I think this can be explained in two ways:

First each position has to be different only if an arrangement is considered the same when people are sitting in the same position relative to each other.

For example, Suppose the 7 people sat in the arrangement

1 - ABCDEFG

This would be the same as the arrangements

2 - BCDEFGA
3 - CDEFGAB
4 - DEFGABC
5 - EFGABCD
6 - FGABCDE
7 - GABCDEF

Since 7! would include all the arrangements from above, which are all the same, 7! should be divided by the number of the arrangements that are same. So the number of arrangements of 7 people around a round table is equal to 7!/7.

This approach goes nicely with the formula for the arrangements of n objects around a round table the formula is:

(n-1)!

Another way to justify 6! over 7!,and my preferred method, is to imagine yourself as someone coming to a dinner party that will be attended by 7 people. It comes time to sit down at a round table. How many choices of places to sit does each person have?

It seems as though the first person to sit down would have 7 choices of places to sit, but since positions are defined by where someone sits relative to another person, the first person who sits down has no choice in who he or she sits next to, because none of the position have been defined yet.

Once that first person sits down, however, all the other guests can choose their position relative to the position the first person's position. So the second person to sit down will have 6 choices of places. The third person to sit down will have 5 choices of places. The fourth person will have 4 choices of places...

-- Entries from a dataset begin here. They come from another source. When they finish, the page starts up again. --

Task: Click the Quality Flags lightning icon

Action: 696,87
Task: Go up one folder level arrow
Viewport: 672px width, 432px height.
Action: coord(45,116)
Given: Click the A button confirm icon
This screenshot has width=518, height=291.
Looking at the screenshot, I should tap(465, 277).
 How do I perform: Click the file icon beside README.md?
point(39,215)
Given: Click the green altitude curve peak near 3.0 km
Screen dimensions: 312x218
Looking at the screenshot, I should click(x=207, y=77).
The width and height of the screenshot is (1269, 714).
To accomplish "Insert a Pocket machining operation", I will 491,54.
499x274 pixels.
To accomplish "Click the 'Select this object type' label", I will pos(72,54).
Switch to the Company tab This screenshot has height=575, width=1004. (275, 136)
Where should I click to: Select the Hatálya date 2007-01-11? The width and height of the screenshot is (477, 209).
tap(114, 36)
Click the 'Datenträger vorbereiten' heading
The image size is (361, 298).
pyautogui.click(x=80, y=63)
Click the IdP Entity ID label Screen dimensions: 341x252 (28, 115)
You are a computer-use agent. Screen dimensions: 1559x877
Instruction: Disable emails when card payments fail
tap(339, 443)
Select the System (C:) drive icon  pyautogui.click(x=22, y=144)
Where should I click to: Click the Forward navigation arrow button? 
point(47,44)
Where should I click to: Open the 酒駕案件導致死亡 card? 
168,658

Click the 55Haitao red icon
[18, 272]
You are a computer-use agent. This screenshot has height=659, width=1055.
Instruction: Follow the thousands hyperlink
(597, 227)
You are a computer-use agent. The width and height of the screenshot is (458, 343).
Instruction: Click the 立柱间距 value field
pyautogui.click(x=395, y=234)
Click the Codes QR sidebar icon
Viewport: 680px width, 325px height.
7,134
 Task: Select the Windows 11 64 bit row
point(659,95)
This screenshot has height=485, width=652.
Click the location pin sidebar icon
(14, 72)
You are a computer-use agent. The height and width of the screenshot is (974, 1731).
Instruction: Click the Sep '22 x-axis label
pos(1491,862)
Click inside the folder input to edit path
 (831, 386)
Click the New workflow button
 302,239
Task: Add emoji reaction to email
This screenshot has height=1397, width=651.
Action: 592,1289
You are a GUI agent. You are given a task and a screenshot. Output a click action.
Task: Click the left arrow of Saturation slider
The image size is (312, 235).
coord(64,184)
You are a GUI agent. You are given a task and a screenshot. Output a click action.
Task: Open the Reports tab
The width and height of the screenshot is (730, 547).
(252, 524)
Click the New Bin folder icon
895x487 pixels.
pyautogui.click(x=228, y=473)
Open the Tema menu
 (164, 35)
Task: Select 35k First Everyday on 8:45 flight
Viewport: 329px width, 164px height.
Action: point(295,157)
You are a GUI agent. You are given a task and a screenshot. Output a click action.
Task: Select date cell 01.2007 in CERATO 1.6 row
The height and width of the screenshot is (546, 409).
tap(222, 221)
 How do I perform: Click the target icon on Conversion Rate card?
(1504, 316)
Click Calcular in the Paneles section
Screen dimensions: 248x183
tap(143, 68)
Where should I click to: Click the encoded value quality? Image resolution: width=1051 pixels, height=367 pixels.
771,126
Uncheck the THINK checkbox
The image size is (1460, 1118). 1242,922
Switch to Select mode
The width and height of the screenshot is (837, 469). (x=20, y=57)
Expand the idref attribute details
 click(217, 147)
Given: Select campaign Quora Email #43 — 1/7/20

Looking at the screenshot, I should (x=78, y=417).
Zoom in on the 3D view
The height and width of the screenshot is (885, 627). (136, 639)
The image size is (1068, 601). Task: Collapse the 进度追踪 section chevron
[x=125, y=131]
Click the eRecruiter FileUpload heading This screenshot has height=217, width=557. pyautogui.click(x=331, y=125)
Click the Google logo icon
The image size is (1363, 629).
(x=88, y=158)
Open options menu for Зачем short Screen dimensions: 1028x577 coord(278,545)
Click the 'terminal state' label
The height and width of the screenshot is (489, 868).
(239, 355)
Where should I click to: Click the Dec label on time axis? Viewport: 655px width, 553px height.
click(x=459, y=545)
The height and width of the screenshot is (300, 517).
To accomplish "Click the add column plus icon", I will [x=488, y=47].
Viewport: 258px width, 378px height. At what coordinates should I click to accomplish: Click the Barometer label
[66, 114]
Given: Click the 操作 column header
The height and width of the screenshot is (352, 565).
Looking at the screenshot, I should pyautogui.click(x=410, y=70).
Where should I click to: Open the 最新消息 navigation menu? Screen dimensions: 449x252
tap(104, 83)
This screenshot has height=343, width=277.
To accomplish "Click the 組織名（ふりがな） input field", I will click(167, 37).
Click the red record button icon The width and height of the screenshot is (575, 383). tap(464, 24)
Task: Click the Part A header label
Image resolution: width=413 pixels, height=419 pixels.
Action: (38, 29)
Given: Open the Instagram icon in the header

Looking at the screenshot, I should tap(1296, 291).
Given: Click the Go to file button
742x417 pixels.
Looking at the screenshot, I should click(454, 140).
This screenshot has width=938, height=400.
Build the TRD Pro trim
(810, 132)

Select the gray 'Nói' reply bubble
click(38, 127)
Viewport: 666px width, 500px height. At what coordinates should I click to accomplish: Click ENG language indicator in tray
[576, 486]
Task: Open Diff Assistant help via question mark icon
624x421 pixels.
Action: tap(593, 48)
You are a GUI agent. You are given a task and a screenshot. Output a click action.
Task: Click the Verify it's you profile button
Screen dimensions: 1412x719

What you end up with is the arrangements of the 6 remaining guests:

6X5X4X3X2X1=720.

I like this explanation because it seems to go well with the experience of attending a dinner party or being a kid at a school cafeteria. When a group of people attempt to sit down at a table it always a bit confusing to figure out where everyone should sit relative to each other. However, once one person just sits down it is easier for everyone else to take a decision on where to sit.

I hope this helps.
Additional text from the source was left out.